→ **Work instruction**:
Lines below containing the word "first" should be copied out.

[Pixel coordinate grounding data]
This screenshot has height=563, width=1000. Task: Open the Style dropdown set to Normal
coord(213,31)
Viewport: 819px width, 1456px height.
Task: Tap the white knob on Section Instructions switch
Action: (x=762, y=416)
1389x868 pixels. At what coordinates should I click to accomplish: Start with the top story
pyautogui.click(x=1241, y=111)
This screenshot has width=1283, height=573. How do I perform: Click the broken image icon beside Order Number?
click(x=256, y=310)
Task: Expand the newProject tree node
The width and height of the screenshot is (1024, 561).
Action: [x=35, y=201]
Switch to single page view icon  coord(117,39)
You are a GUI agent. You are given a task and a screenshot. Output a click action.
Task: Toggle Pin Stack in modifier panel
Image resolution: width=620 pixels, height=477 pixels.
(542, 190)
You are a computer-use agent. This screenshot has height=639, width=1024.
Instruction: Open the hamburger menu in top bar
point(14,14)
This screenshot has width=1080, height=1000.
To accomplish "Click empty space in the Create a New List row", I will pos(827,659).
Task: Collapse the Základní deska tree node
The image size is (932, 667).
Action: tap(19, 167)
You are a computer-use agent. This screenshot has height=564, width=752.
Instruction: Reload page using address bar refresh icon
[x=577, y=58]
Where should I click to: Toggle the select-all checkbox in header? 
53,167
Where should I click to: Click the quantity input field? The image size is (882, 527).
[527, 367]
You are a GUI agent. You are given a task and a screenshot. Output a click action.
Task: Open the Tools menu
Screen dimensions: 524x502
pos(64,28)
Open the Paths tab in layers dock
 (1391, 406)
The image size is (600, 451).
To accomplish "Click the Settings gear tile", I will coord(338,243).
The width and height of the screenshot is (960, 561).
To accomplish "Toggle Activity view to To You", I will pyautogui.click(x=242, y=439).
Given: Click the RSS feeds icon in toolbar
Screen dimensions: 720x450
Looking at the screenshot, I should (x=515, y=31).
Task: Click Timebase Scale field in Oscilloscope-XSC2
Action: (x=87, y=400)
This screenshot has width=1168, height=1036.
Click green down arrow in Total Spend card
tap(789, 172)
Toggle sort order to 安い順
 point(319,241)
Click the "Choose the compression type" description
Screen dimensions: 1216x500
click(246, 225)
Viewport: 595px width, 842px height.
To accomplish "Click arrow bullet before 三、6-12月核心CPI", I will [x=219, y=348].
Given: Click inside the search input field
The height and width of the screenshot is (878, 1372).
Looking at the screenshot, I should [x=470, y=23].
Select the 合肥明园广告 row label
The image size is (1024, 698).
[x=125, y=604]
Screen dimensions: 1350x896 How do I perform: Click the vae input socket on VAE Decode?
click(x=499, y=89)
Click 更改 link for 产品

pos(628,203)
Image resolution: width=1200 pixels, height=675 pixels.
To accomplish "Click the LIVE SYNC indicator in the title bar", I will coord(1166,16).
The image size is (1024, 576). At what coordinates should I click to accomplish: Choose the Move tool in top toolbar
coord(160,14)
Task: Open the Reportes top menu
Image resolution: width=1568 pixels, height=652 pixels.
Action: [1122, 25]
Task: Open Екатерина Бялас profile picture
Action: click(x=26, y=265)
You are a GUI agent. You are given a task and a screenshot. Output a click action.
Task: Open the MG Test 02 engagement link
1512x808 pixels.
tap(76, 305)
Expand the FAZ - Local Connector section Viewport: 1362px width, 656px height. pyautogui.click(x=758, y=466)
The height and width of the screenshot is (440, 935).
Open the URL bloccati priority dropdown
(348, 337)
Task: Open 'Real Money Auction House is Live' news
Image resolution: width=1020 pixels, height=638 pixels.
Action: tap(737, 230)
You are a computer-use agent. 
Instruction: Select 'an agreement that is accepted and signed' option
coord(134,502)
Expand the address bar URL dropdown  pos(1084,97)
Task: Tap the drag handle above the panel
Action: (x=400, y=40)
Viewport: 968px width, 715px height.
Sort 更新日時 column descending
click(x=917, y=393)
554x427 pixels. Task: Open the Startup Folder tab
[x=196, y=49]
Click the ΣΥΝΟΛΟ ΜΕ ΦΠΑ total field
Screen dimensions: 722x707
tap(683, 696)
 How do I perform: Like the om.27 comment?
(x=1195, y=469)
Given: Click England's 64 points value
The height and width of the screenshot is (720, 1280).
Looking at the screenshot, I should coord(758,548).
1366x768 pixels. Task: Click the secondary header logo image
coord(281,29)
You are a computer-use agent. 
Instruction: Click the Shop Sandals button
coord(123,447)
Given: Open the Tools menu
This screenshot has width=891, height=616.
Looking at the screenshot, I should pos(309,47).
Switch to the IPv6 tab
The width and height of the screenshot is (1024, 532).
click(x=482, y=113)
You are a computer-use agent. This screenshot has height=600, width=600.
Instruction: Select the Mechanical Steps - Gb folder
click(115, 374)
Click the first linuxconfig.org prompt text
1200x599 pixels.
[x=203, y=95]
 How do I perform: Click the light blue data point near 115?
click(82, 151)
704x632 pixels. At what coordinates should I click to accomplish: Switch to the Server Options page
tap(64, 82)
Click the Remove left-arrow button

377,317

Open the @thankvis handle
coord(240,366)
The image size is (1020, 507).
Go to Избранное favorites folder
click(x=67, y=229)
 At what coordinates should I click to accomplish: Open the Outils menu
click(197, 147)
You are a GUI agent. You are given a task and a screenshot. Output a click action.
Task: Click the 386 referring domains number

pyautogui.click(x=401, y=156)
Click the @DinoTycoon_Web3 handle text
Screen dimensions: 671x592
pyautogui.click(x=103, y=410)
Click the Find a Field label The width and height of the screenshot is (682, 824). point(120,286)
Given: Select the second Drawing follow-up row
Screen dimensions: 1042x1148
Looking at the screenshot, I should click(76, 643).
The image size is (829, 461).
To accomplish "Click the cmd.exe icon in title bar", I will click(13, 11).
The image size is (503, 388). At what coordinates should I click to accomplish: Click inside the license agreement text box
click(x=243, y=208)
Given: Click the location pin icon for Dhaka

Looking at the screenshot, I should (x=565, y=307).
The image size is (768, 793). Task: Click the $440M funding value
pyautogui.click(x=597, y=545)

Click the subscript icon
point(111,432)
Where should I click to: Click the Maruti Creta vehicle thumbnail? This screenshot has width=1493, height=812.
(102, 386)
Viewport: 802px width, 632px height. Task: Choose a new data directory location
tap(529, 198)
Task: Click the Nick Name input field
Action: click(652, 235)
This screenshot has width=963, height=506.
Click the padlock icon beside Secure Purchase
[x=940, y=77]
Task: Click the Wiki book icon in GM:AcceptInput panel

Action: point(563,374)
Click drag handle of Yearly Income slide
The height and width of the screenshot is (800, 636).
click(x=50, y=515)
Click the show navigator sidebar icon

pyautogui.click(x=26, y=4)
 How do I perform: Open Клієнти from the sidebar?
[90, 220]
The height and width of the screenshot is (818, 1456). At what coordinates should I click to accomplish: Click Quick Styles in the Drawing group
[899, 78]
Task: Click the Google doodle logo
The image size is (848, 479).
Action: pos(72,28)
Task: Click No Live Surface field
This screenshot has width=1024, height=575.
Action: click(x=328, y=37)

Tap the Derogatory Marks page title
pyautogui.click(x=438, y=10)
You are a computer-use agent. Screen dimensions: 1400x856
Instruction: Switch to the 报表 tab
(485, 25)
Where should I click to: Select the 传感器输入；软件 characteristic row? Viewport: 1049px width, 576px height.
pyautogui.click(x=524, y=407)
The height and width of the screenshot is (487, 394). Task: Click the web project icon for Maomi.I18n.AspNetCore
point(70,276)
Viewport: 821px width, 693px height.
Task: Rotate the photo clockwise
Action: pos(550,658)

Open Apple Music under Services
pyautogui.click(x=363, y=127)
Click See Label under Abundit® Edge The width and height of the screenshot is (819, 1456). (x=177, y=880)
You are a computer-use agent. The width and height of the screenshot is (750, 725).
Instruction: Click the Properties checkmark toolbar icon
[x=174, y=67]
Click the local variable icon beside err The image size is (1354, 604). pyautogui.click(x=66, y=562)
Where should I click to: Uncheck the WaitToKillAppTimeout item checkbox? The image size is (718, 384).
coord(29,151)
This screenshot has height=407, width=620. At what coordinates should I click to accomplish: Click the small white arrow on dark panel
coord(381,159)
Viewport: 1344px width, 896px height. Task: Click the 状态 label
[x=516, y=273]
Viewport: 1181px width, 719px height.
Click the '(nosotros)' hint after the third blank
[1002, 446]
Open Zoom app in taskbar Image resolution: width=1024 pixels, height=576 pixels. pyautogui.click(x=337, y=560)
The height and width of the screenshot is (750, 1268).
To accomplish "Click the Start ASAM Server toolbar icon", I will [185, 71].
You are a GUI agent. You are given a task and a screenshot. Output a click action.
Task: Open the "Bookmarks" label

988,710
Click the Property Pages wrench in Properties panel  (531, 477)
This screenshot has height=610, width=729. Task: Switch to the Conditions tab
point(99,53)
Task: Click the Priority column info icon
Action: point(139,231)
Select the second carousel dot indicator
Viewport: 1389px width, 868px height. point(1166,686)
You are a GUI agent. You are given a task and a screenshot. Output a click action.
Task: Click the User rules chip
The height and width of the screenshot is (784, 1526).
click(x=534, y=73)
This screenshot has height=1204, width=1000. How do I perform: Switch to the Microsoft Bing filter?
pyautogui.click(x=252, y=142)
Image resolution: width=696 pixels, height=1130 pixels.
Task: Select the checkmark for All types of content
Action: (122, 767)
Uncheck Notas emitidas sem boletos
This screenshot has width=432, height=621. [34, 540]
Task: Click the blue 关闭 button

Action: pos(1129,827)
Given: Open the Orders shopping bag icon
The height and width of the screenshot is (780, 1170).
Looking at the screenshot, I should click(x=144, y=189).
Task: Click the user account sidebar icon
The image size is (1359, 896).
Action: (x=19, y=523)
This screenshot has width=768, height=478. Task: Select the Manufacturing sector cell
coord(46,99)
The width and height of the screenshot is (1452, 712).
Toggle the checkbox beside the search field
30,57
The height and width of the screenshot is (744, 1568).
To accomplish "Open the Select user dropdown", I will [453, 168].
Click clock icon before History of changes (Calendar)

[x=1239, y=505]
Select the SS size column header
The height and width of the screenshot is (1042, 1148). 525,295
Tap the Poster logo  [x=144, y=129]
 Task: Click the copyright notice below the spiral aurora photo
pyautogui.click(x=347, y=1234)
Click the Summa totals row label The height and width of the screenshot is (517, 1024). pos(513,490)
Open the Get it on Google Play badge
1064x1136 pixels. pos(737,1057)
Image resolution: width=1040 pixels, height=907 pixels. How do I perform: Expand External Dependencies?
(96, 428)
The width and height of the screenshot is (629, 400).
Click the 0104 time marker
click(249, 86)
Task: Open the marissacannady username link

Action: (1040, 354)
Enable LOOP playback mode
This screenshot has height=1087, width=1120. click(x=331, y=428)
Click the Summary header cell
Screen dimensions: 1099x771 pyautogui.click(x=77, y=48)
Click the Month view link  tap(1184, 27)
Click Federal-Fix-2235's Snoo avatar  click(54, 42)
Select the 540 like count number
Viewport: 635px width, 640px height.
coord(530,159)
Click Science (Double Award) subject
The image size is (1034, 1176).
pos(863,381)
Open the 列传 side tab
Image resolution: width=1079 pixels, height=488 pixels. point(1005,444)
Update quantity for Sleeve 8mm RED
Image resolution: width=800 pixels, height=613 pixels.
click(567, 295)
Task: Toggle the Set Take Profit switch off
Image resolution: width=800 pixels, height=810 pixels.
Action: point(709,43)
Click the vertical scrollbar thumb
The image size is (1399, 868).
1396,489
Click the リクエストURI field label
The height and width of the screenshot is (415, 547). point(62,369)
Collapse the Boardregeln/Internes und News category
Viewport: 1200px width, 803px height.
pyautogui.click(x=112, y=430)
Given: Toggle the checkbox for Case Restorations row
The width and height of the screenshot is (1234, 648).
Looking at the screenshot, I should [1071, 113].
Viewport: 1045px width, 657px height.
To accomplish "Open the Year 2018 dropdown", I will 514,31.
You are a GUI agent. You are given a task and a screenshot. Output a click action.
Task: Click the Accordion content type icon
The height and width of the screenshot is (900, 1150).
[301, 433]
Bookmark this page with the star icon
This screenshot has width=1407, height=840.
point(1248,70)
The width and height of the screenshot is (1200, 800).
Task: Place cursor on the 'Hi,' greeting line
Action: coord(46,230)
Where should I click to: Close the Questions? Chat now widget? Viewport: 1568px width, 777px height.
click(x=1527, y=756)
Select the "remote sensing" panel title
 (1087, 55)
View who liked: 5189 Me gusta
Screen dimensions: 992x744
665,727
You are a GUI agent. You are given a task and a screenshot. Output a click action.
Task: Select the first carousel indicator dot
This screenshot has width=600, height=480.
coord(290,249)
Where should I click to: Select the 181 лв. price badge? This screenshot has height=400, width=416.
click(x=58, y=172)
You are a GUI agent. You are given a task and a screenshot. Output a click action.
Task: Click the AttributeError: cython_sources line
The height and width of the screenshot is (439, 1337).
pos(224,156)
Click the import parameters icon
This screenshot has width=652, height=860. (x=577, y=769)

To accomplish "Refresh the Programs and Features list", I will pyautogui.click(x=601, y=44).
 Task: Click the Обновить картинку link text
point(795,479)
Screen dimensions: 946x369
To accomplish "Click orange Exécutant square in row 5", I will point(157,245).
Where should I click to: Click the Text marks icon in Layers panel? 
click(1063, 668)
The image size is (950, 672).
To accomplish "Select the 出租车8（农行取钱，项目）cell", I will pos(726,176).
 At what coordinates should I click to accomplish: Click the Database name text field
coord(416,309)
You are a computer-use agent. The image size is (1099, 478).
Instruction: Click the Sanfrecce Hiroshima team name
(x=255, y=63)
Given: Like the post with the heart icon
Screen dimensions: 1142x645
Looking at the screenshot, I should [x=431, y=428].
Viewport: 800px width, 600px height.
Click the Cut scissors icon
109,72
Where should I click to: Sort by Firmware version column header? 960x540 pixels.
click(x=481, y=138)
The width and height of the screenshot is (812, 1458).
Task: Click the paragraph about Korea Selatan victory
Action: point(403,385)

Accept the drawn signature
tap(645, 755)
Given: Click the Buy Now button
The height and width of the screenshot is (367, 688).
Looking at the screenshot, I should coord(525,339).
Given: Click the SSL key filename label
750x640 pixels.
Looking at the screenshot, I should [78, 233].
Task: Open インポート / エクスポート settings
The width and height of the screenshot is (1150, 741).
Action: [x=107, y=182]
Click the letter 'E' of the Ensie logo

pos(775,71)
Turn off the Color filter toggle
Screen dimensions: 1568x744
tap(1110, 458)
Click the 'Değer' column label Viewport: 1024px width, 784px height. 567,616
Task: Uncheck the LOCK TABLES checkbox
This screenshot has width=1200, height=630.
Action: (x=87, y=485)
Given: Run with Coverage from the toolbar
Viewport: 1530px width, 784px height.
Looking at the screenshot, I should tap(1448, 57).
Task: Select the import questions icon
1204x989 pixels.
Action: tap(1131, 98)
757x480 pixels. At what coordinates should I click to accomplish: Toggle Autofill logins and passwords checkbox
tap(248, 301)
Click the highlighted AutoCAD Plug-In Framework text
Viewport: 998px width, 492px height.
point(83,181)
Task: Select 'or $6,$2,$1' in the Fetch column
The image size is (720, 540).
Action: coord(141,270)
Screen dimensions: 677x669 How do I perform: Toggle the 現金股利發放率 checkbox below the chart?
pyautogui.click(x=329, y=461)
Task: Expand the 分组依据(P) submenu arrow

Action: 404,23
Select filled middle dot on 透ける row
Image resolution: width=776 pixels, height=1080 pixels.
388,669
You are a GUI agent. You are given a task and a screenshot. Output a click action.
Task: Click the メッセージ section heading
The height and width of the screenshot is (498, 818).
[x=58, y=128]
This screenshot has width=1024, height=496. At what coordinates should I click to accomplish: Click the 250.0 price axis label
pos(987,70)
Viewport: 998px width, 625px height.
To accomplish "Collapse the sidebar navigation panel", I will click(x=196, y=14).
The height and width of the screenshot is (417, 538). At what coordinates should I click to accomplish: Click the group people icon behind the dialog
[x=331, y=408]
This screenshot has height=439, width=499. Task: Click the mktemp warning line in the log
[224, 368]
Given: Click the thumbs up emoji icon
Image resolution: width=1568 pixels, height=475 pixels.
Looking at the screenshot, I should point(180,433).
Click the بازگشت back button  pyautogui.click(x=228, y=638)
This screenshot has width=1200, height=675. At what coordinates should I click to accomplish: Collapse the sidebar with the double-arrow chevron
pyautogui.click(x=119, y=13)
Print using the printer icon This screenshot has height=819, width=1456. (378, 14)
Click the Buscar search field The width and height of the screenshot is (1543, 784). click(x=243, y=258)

→ **Task output**:
Click the first linuxconfig.org prompt text
Task: Select the first carousel indicator dot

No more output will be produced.